Clairmont may have been sexually involved with Percy Bysshe Shelley at different periods, though Clairmont's biographers, Gittings and Manton, find no hard evidence. Their friend Thomas Jefferson Hogg joked about "Shelley and his two wives," Mary and Claire, a remark that Clairmont recorded in her own journal. Clairmont was also entirely in sympathy, more so than Mary, with Shelley's theories about free love, communal living, and the right of a woman to choose her own lovers and initiate sexual contact outside of marriage. She seemed to conceive of love as a "triangle" and enjoyed being the third. She had also formed a close friendship with Shelley, who called her "my sweet child" and inspired and fed off his work. Mary Shelley's early journals record several times when Clairmont and Shelley shared visions of Gothic horror and let their imaginings take flight, stirring each others' emotions to the point of hysteria and nightmares. In October 1814, Shelley deliberately frightened Clairmont by assuming a particularly sinister and horrifying facial expression. "How horribly you look ... Take your eyes off!" she cried.
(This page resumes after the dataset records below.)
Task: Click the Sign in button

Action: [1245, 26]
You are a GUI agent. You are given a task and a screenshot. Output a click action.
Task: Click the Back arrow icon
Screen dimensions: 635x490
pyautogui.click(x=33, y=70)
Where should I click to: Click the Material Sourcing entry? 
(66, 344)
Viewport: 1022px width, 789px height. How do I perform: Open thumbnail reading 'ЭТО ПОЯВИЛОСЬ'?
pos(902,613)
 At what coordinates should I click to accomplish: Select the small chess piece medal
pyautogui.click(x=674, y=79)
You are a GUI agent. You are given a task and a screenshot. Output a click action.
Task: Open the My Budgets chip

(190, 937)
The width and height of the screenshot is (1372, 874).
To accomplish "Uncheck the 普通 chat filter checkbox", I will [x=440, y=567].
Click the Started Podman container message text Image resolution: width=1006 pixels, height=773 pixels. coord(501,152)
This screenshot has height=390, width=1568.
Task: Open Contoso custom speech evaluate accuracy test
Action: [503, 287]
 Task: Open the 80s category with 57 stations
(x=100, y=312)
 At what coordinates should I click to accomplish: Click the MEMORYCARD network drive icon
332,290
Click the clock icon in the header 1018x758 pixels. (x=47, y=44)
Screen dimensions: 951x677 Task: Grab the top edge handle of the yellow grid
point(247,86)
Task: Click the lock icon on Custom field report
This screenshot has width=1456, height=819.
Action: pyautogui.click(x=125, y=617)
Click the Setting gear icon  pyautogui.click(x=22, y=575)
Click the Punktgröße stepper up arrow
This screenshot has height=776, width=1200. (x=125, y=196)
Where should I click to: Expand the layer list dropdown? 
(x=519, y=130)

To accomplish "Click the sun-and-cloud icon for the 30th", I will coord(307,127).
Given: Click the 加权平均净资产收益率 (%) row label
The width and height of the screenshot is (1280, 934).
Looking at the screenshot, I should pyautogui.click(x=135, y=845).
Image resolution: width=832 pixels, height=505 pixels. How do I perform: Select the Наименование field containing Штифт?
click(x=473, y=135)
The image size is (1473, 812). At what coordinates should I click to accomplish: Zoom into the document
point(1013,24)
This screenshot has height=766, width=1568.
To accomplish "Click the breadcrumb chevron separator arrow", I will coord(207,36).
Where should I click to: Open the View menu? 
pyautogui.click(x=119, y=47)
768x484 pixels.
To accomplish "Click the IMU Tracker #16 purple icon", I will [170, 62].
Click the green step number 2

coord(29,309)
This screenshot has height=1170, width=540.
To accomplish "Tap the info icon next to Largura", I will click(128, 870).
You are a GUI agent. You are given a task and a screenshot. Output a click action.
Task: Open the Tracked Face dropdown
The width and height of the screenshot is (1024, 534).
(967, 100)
She was put to bed after yet another of her "horrors." Percy Bysshe Shelley described her expression to Mary Shelley as "distorted most unnaturally by horrible dismay". In the autumn of 1814 Clairmont and Shelley also discussed forming "an association of philosophical people" and Clairmont's conception of an idealized community in which women were the ones in charge.

Shelley's poem "To Constantia, Singing" is thought to be about her:

Constantia turn!

In thy dark eyes a power like light doth lie
Even though the sounds which were thy voice, which burn
Between thy lips, are laid to sleep:
Within thy breath, and on thy hair
Like odour, it is yet,
And from thy touch like fire doth leap.
Even while I write, my burning cheeks are wet
Alas, that the torn heart can bleed, but not forget!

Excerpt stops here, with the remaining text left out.